**ФРАГМЕНТ ТЕКСТА:**
◆ ◆ ◆
Недавно Праведнице Народов Мира из Бобруйска Надежде Абрамович исполнилось 84 года. Дай Бог ей здоровья и до 120! Её поздравили родные. Вручили подарок, цветы и мне прислали фотографию этого памятного дня.
Замечательная женщина, добрая, мудрая. Это чувствуется в каждом слове.
В 2022 году мы снимали документальный фильм «Аллея Праведников» и первый рассказ был о Надежде Абрамович. Её родители и она спасли в годы войны Майю Благутину, отец которой был еврей.
Я был автор сценария и с полным правом пересказываю то, что писал о ней.
Мы пришли со съёмочной группой в дом к Надежде Абрамович. Майя Казакевич брала у неё интервью. Они рассматривали старые семейные фотографии.
– Какая интересная фотография. Я очень люблю такие фотографии, – сказала Майя Казакевич. – А кто на них?
– Папа мой, мама, я, в начале войны, вот это мамина сестра, а вот Майя. Майя глаза потупила, потому что в это время были выстрелы на улице, и мы боялись. Мама говорила, что Майя очень испугалась.
– Она смотрится, как ваша сестричка. Глазами с Майей похожи.
◆ ◆ ◆
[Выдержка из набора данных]
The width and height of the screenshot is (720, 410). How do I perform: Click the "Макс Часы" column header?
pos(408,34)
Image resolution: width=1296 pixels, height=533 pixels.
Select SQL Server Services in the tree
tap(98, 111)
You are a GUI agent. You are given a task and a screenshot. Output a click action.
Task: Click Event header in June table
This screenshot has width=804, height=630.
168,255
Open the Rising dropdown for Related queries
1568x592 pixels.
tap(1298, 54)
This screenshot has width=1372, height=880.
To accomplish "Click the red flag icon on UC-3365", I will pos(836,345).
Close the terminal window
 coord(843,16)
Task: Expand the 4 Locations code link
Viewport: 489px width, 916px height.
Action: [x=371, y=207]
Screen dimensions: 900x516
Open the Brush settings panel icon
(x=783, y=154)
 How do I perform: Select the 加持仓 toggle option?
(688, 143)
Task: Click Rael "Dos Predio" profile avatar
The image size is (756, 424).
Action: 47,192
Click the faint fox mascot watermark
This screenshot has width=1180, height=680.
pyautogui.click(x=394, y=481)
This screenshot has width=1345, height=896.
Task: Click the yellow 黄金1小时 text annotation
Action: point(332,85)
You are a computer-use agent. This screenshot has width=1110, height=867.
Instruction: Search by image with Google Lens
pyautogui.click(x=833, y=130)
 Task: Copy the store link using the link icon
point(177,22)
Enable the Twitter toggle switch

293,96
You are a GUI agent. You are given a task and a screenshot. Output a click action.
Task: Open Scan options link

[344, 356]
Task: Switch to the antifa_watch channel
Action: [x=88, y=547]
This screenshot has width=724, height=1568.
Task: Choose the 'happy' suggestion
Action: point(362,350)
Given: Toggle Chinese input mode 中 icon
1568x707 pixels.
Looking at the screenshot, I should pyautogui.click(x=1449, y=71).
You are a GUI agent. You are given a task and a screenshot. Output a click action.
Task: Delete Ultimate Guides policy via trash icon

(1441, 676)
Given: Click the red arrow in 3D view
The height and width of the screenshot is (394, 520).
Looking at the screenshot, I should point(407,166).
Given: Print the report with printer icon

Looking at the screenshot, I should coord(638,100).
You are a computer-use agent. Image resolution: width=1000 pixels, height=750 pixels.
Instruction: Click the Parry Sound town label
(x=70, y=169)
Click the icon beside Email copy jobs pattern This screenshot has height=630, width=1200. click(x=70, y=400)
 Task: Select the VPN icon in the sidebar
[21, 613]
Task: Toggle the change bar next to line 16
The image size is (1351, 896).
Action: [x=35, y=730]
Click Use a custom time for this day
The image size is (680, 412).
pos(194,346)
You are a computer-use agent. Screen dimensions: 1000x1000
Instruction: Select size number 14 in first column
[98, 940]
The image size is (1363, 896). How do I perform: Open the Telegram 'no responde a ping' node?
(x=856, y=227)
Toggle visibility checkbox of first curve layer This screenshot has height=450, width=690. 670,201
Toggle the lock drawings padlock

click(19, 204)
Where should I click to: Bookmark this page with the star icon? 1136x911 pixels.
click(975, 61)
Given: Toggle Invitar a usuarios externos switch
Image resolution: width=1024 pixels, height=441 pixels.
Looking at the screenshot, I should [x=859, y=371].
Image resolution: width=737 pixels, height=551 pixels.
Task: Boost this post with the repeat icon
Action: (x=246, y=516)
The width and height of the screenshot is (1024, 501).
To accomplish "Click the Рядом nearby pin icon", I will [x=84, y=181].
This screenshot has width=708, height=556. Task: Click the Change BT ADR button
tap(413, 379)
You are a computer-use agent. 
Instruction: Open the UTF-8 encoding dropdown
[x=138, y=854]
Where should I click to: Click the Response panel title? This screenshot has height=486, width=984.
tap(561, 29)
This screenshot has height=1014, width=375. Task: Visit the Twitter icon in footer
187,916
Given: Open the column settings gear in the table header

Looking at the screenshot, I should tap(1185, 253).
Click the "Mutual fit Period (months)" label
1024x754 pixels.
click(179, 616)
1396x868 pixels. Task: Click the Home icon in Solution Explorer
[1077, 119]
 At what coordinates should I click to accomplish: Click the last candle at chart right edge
◆ ◆ ◆
**ЗАДАНИЕ:** Перечислите всех, кого, по словам Надежды Абрамович из текста о ней, видно на старой семейной фотографии.

**ИТОГОВЫЙ ОТВЕТ:** Её папа, её мама, она сама в начале войны, мамина сестра и Майя.